Given the position $\vec{r}$, the velocity $\vec{v}$, the acceleration $\vec{a}$, or the force $\vec{F}$ as a function of time for an object, any other of these four quantities can be calculated.

$\large \vec{r}=\int \vec{v}dt = \int \left( \int \vec{a} dt\right) dt= \int \left(\int \frac{\vec{F}}{m} dt\right) dt,$

$\large \vec{v}=\frac{ d\vec{r}}{dt} = \int \vec{a} dt = \int \frac{\vec{F}}{m} dt, $

$\large \vec{a}=\frac{ d^2\vec{r}}{dt^2} = \frac{ d\vec{v}}{dt}=\frac{\vec{F}}{m}, $

$\large \vec{F}=m\frac{ d^2\vec{r}}{dt^2} = m\frac{ d\vec{v}}{dt}=m\vec{a}. $

Here $m$ is the mass of the object.

Knowing the relationships between $\vec{r}$, $\vec{v}$, $\vec{a}$, and $\vec{F}$ can be quite powerful.

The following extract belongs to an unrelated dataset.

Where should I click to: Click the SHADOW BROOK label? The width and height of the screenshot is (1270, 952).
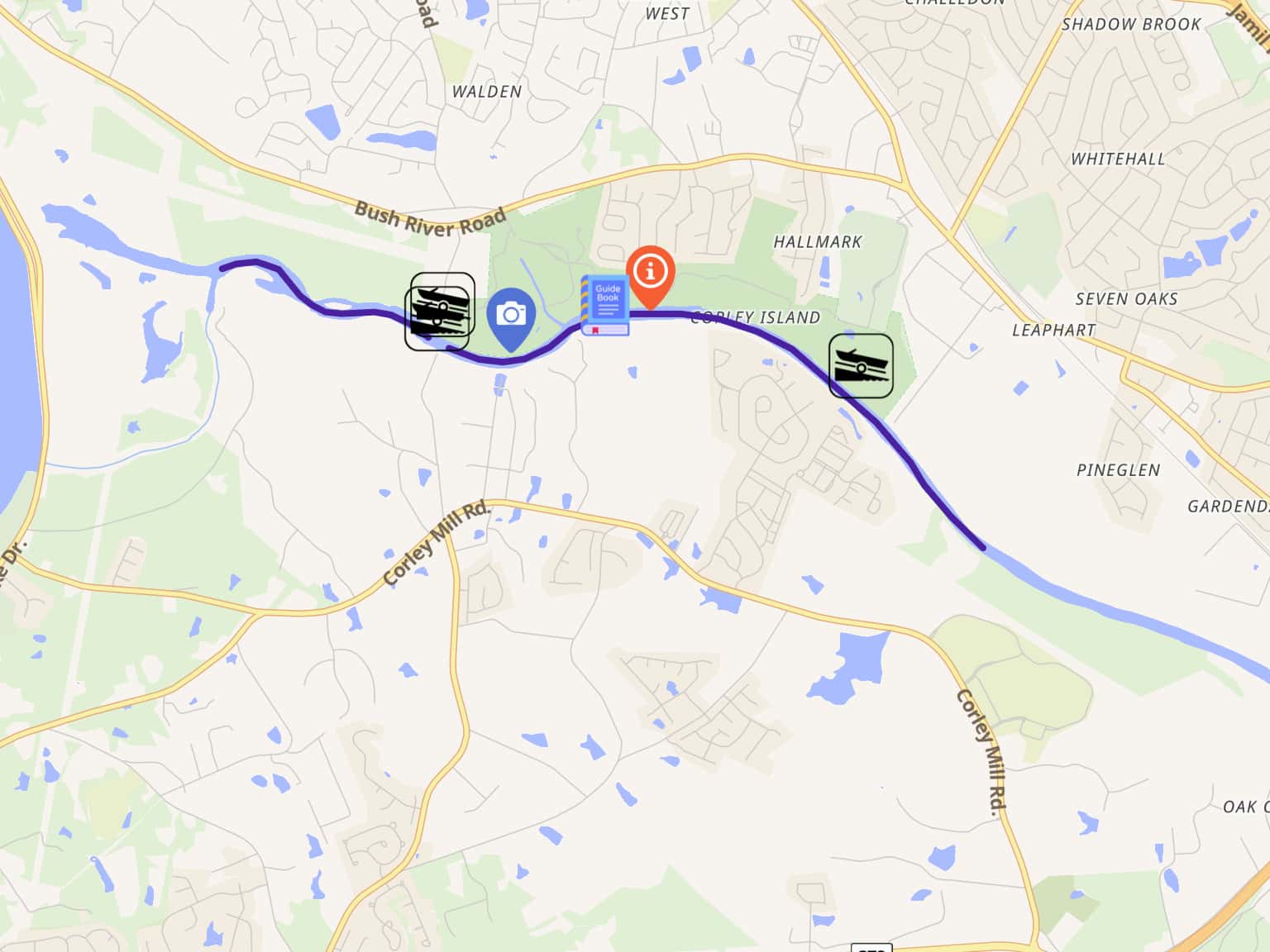1130,24
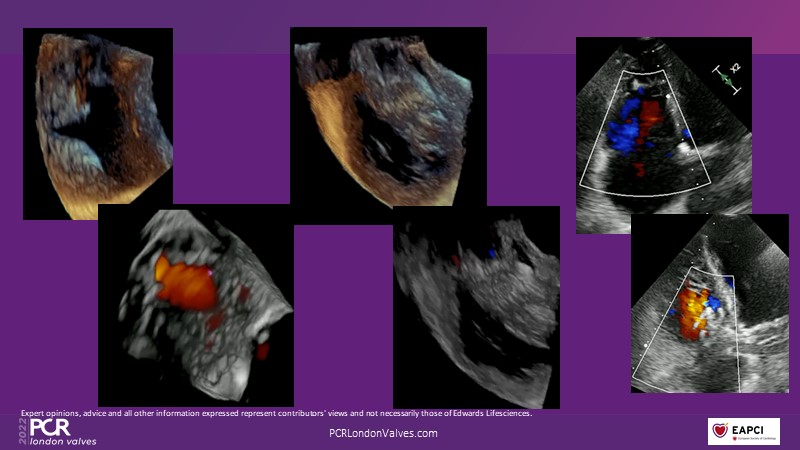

  • If an object is known to move in a circle, $\vec{F}=m\frac{ d^2\vec{r}}{dt^2}$ can be used to calculate the centripetal force.
  • If an object is moving on the surface of a rotating sphere, $\vec{F}=m\frac{ d^2\vec{r}}{dt^2}$ can be used to calculate the Coriolis force.
  • If an object follows a parabolic trajectory, $\vec{F}=m\frac{ d^2\vec{r}}{dt^2}$ can be used to show that the total force on this object is constant.
  • If an object travels in a straight line, $\vec{F}=m\frac{ d^2\vec{r}}{dt^2}$ can be used to show that the total force on the object is zero.
  • If an object is executing some complicated motion like a stone stuck in a tire or the motion of a part in a machine, $\vec{F}=m\frac{ d^2\vec{r}}{dt^2}$ can be used to calculate the total force on the object.
  • If the total force on a satellite is known as well as an initial position and an initial velocity, $\int \left(\int \frac{\vec{F}}{m} dt\right) dt$ can be used to calculate the orbit of the satellite.
  • If an electron enters a time dependent electric field, $\int \left(\int \frac{\vec{F}}{m} dt\right) dt$ can be used to calculate the path that this electron follows.
  • If an accelerometer is built into a ball, $\vec{F}=m\vec{a}$ can be used to calculate the total force on the ball.
  • If a mobile phone is dropped from an airplane, it can transmit its velocity using its accelerometer and $ \vec{v}= \int \vec{a}dt$.

Since these equations can be applied in so many situations, it is not possible to remember the form of the force or the trajectory that an object follows for every case. For the questions in this section: know the equations at the top; determine whether to integrate or differentiate; and derive the solution.